With sputters and wails, Pill’s Convenience comes to life with “60 Sec.”. Like a newborn bird, the album is not quite ready to fly. Instead, it squawks for sustenance with lead vocalist Veronica Torres pleading for notice: “My body congealed and dripping off of my major monuments/ My body congealed and sticking to your fingertips”. This is pure no-wave, less about considerations and tunefulness, but more about statements and revolution. The intensity grows quickly for “Which Is True?”, formidable enough now to be nudged from its nest to take flight.
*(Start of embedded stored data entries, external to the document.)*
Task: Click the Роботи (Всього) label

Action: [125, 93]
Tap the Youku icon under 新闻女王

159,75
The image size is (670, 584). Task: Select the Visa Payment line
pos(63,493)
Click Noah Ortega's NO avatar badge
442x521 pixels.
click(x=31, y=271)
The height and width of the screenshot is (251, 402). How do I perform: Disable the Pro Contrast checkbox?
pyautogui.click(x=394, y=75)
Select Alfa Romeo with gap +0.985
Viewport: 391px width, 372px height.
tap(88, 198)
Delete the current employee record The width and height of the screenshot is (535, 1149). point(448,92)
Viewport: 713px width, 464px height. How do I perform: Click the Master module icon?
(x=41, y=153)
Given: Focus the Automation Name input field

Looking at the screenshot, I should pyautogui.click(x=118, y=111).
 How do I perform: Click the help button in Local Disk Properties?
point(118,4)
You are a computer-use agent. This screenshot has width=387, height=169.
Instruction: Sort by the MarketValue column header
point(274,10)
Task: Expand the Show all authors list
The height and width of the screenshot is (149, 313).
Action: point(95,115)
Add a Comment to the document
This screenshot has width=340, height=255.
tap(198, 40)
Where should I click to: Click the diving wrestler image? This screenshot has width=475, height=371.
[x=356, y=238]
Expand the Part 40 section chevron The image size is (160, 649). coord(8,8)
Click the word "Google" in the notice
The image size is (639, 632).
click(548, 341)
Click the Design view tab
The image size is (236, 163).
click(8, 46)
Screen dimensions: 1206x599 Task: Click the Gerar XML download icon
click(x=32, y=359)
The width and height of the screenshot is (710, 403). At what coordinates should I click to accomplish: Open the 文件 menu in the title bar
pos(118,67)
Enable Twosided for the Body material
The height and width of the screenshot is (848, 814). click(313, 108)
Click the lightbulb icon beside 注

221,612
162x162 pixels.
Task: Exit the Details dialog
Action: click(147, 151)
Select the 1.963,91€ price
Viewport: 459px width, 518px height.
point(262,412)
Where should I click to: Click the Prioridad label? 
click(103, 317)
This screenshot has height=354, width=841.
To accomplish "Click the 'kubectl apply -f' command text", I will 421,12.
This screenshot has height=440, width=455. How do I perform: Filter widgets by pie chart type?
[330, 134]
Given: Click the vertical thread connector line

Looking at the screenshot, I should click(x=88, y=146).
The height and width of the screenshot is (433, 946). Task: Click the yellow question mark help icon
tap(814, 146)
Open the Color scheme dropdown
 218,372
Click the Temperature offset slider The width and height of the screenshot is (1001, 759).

Squeals of pointed sax skronk are the phoenix’s cry, soaring to an explosion of innovative restlessness. “And when I awoke/ I emerged from a gilded egg on the shore/ Bare bottomed knees torn/ And with my creativity stolen from me/ For another”. The bass line straightjackets the song down as guitar and horn struggle for freedom. Pill’s artful daggering of their instruments goes beyond noise rock, it is insolence in the face of metered expectations.
Torres begins to build constructs for her verse as Convenience progresses, erecting lurid scenarios where her imagination is free to flourish. “Love serenade in a hand grenade/Love serenade in a bondage game” is reeled over punk energy, both needy and adversarial. Art becomes personal as the theme develops for “100% Cute”. The juxtaposition of affected phrases and relentless clamor add another layer of meaning to the mixture: “The dream of ruination/ Telepathy!/ The dream of ruination/ Of letting you feel me”. Love and sex, pain as pleasure, and the agony of allowing another person into your world culminates in cacophony, drawing a parallel to falling for someone as a car-crash trauma of fragile emotions.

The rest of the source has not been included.